# US to UK tax question(s)



## MikeD_ (Sep 4, 2014)

Hello Everyone,

My company is considering relocating me from the US to the UK for 2 years. They commissioned a company to do a cost study. The results were that over 50% of the total cost (beyond my salary) would be to cover US/UK taxes.

Is that normal? 

I was really excited about the opportunity but the costs make it prohibitively expensive. I know this happens regularly so I think it is possible that there is something wrong with the estimate. 

Would someone in this situtation be willing to share their general income/tax liability with me privately? Rounded numbers and generalizations are OK, I know I'm new but my motives are honest .

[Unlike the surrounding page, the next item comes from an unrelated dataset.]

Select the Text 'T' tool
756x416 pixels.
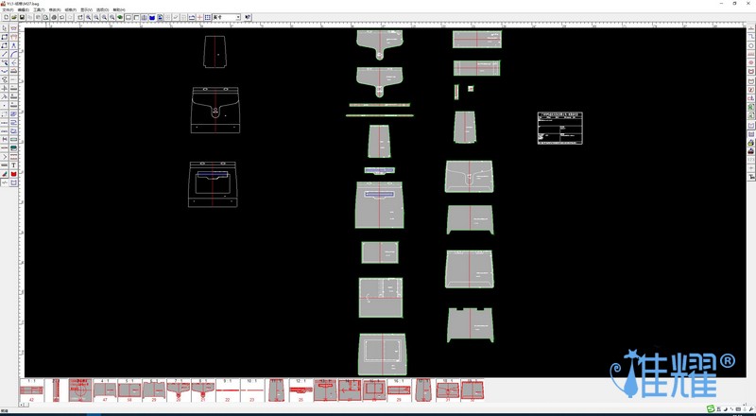tap(14, 165)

Lastly does anyone have a tax accountant/attorney that works on cases like this that could review some numbers and provide an estimate for a reasonable fee?

Thank you in advance for your advice and assistance.


----------



## Bevdeforges (Nov 16, 2007)

"Taxes" in Europe (which usually includes the UK, too) are simply higher than in the US - and usually by quite a bit. This is due to the "social insurances" more so than to the income taxes as such. (Then there is always the VAT, which they aren't figuring in at all - a sort of 20% sales tax on almost everything, which you most certainly WILL be picking up on your own.)

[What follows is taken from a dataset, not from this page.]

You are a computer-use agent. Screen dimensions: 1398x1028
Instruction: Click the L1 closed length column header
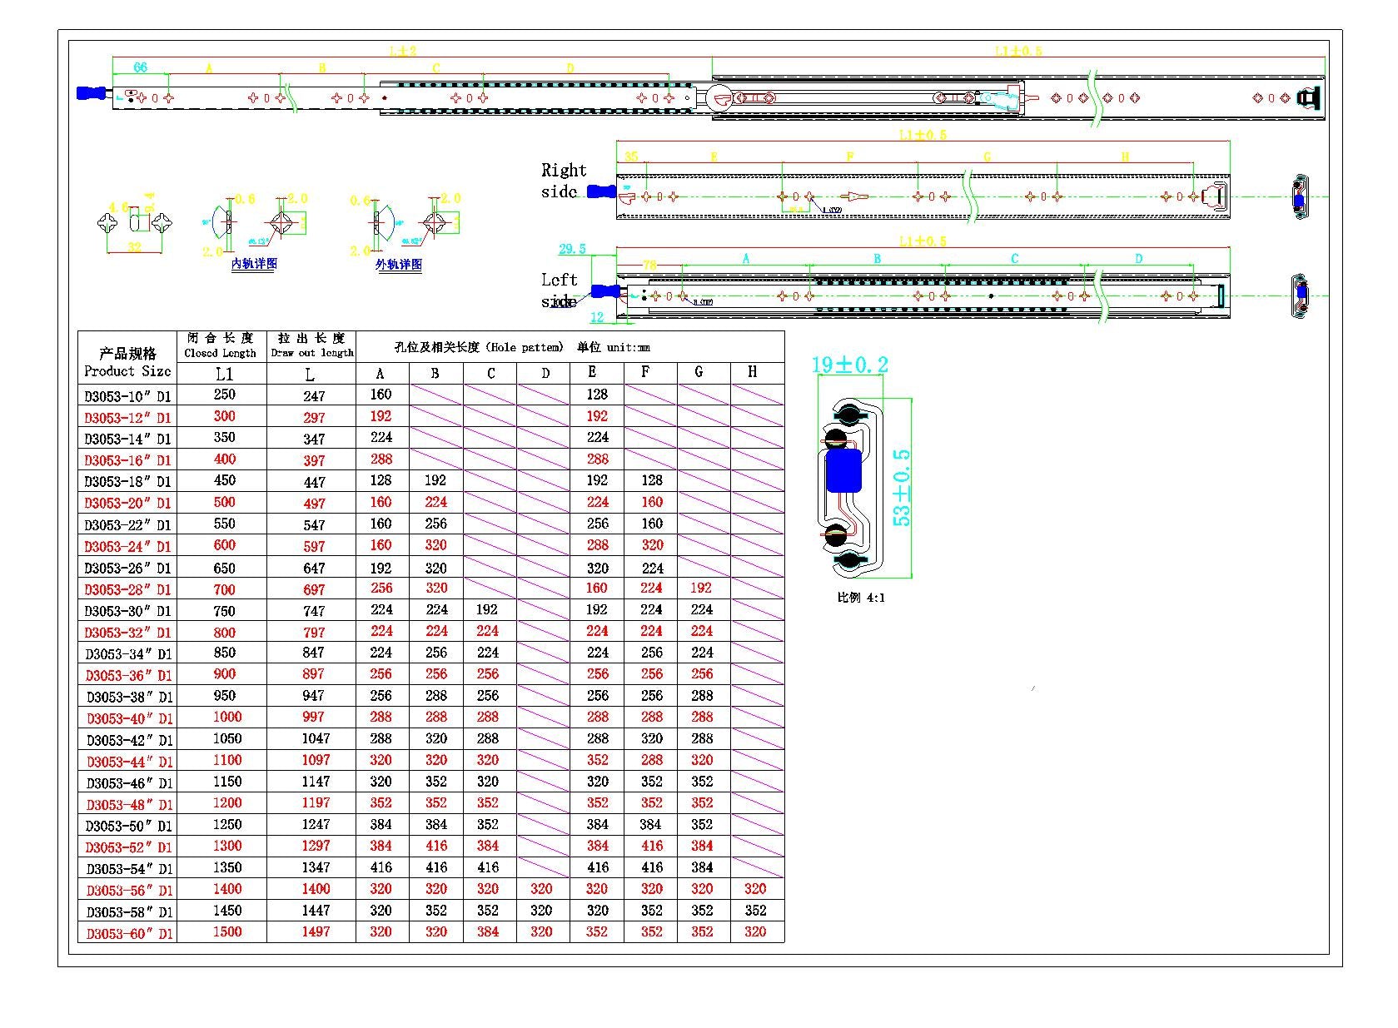click(223, 374)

It depends on lots of things, but that 50% figure doesn't sound too far off. Here in France, for example, the employer's share of "social charges" runs nearly 40% of the employee's gross salary (and the employee is hit up for a bit over 20% as it is). Then, most expat arrangements include compensating the employee for local (UK) taxes in excess of what you would have paid had you stayed back in the US - and that gets complicated because any compensation like that has to be added back to your salary and thus is taxed, etc.

There may be an option for you to be paid from the US payroll, thereby avoiding the UK social charges for the first few years. You'd have to check the US-UK social security treaty for that - though the UK treaty is somewhat unique as those things go and may or may not include the option.

If your employer has offices in the UK, they should be able to explain the payroll system and what they have done in the past. But it always seems to be contentious because the charges add up pretty quickly in juggling two systems like that.
Cheers,
Bev


----------



## BBCWatcher (Dec 28, 2012)

Expanding on what Bev described, if you're "tax and income equalized" -- the norm for the "expat packages" in the good old days (sigh) -- then the employer's costs can pretty quickly escalate. Back in the dark ages -- before 2007 or so, before the Second Great Depression -- a lot of global multinational companies posting their employees overseas would try to provide total compensation that approximated the living standards (on an after-tax basis) those employees experienced in their home countries.

Imagine trying to re-create/simulate a mid-level executive's family's standard of living when posting that employee from, say, Atlanta to Tokyo. That's a big leap in company expense. A two car/McMansion/kids in private English schools/spouse previously earning income sort of lifestyle replicated in Tokyo is insanely expensive, really.

....Ah, those were the days.


----------



## Bevdeforges (Nov 16, 2007)

As BBC mentions, it can depend, too, on whether you're going to the UK on an "expat contract" or on the "local payroll." The trick is that many employers object to all the additional "payroll taxes" even on the local payroll. I guess you could say that there is a reason why salary levels in Europe are generally significantly lower than those in the US. 

On "local payroll" you'd cost the employer no more than if they hired someone locally to do the job (well, other than the relocation), but you'd probably be looking at taking a cut in your base salary. Being on an expat contracts includes whatever extra benefits your employer normally includes - like school costs for your kids, a car, housing assistance, etc. And one important thing to consider either way is some provision for relocating you back to the States should anything "go wrong" during the first couple years of your contract overseas. 

Transferring someone overseas really does get expensive for the employer - especially a US employer used to the relatively low payroll "taxes" in the US.
Cheers,
Bev


----------



## MikeD_ (Sep 4, 2014)

Thank you for the responses. In my case, I would be the first person my company is doing this with. Supposed some of our team has done this for other employees before at other companies but not here. 

I think they were shocked but the difference in tax rates, not even account for the National Insurance in the UK. My additional research shows that the estimates they received were fairly close. Unfortunately this makes it too expensive for them to move me. It is disappointing, I was really looking forward to the experience both professionally and personally. Only good news is that I will probably be going over fairly often.


----------